The Candlelight Master by Michael Longley
“The most urgent political problems are ecological,” Longley has said: “how we share the planet with the plants and the other animals. My nature writing is my most political.” Born in Belfast in 1939, Longley has demonstrated that so much of writing “is adoration. For me, celebrating the wildflowers or the birds is like a kind of worship.” This worship is based in a sentiment of dirt and death; a poetics of natural cycles, of human as earth. Longley follows The Song of Amergin with his own affirmation through litany: “I am the pipistrelle bat / At home among constellations. / I am the raindrop enclosing / Fairy flax or brookweed.” Longley’s is a wildly genuine voice; a poet whose talk of mortality is calming. We are here, and then we are not, and yet we live on in the love of others. “I hear the sandpiper from years ago,” he writes, “Just there, at the end of the dunes, a peep / Where the lost burial mound used to be.” He writes of his granddaughter, who “spotted tadpoles / In the rainwater puddle / Under the rustling cattle-grid / That marks a boundary between / Thallabaun and Corragaun.” She returns in the book, prodding him with child-questions: “Which one of my feet is your favourite?” He answers, as a poet: “The one stepping over a skylark’s / Or a ringed-plover’s nest, I’d say.”

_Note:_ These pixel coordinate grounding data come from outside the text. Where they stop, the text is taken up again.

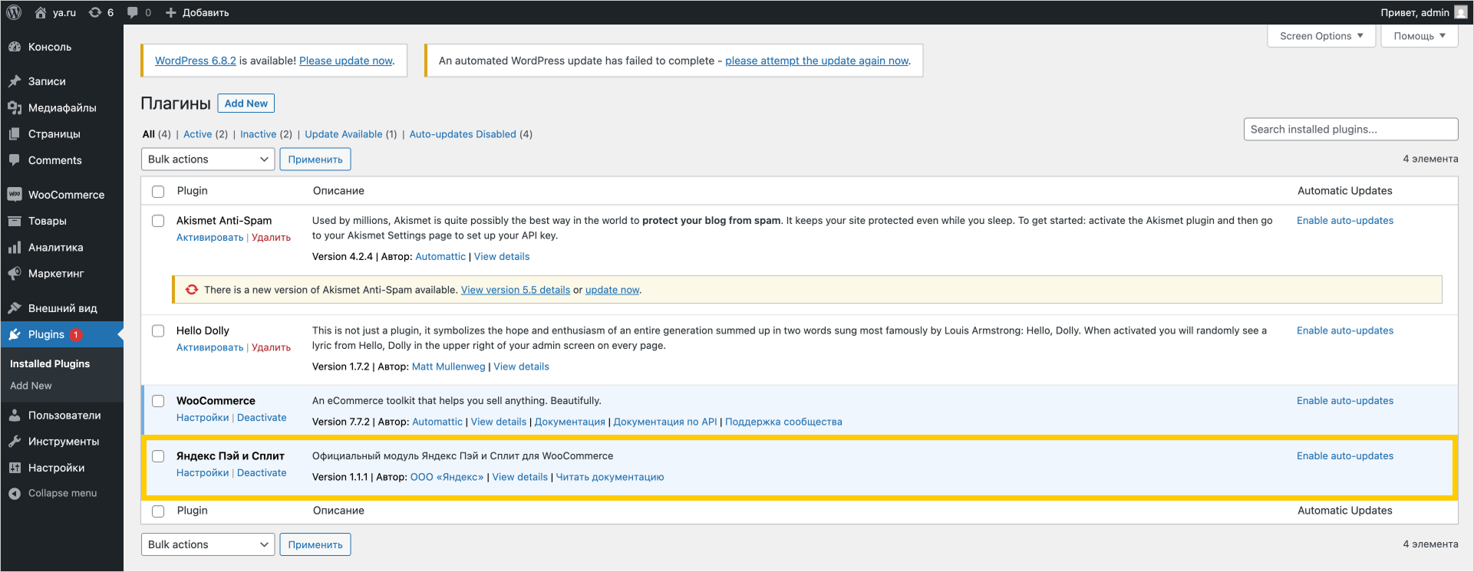Filter plugins by Inactive tab
The image size is (1474, 572).
click(258, 134)
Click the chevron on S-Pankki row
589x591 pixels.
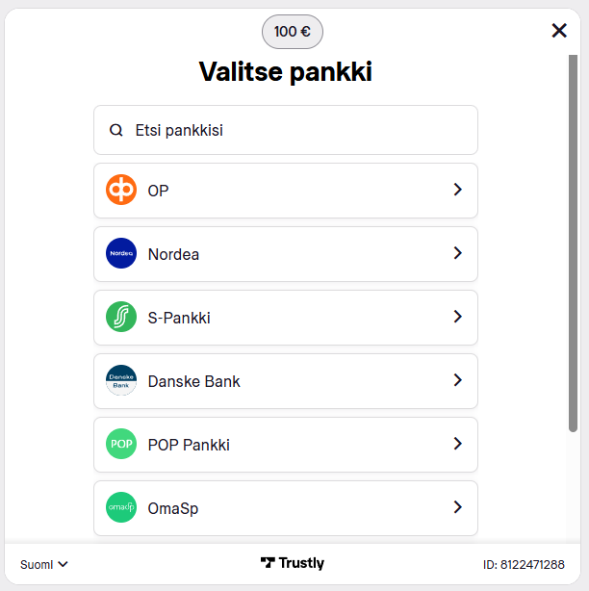click(458, 317)
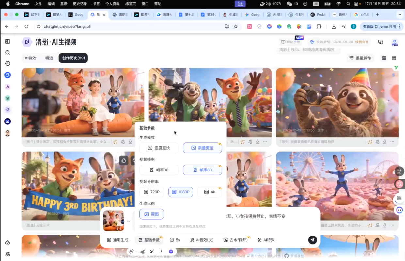Select the 4k resolution option
405x261 pixels.
210,192
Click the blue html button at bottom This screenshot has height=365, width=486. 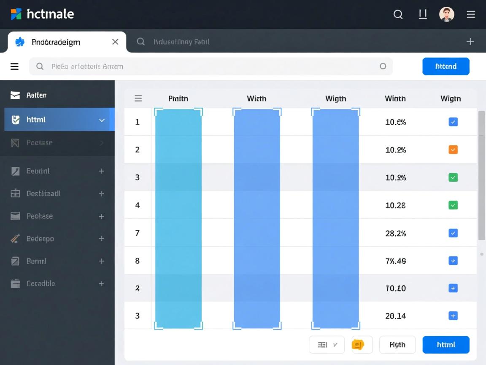click(446, 345)
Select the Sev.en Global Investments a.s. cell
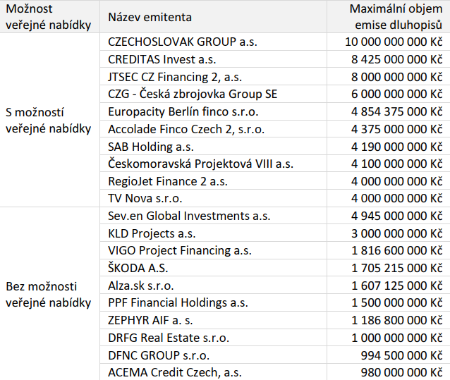 189,216
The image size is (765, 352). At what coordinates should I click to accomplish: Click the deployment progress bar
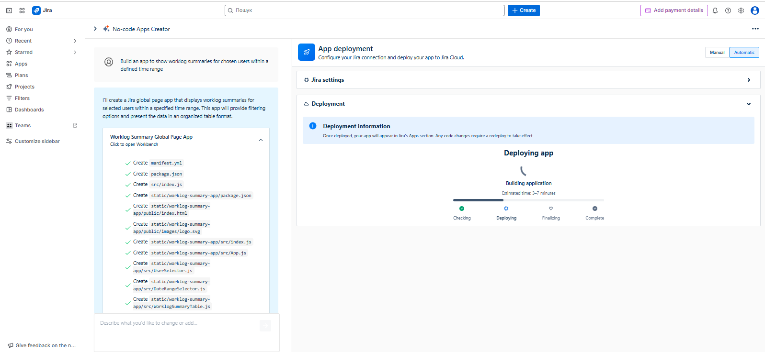point(528,200)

Heaven Beneath by Anne Marie Macari
In an essay about the lyric impulse in a time of extinction, Macari has wondered how the lyric form “crosses, even erases, boundaries, connects us to the other and to other worlds, helping us enter the ineffable, to let go briefly our false sense of dominion or safety.” She channels this kenotic gesture in her new book, and follows her lyrics to parts of herself that have drifted away. In one poem, the narrator laments that “I know less than when I was young.” Elsewhere she airily and earnestly writes “Each day I start out I don’t know / where I am, stay with me if you can.” There’s a longing that bursts beneath these lines, as in “I Feel the Need of a Deeper Baptism,” in which she wishes “to be with nettles and thorns / to be with tree stumps, withered fruit, // to be with the drowning dog.” Another poem of the same title, she again affirms: “I feel the need of the hole / in sand that froths // when water’s called back.” Her poems want to stay there, above and alive, as she writes in “Yielding and Simple”: “Don’t go down into heaven, don’t go down / to heaven’s woods, where / deer lead the way into circles // of birch, through circles and shadows, too fast / to follow.” Perhaps, as she suggests in “Hummingbird Bones,” our mortality is what weds us with the natural world. She thinks of how a child “makes a nest of her palm,” a gesturing cradle for life to rest in—in the same way “a small box, in a museum cabinet” is a resting place for bones. “One day,” as she writes in a later poem, “I’ll let go // this hunger and thirst / to find you’ve / been here all // along.”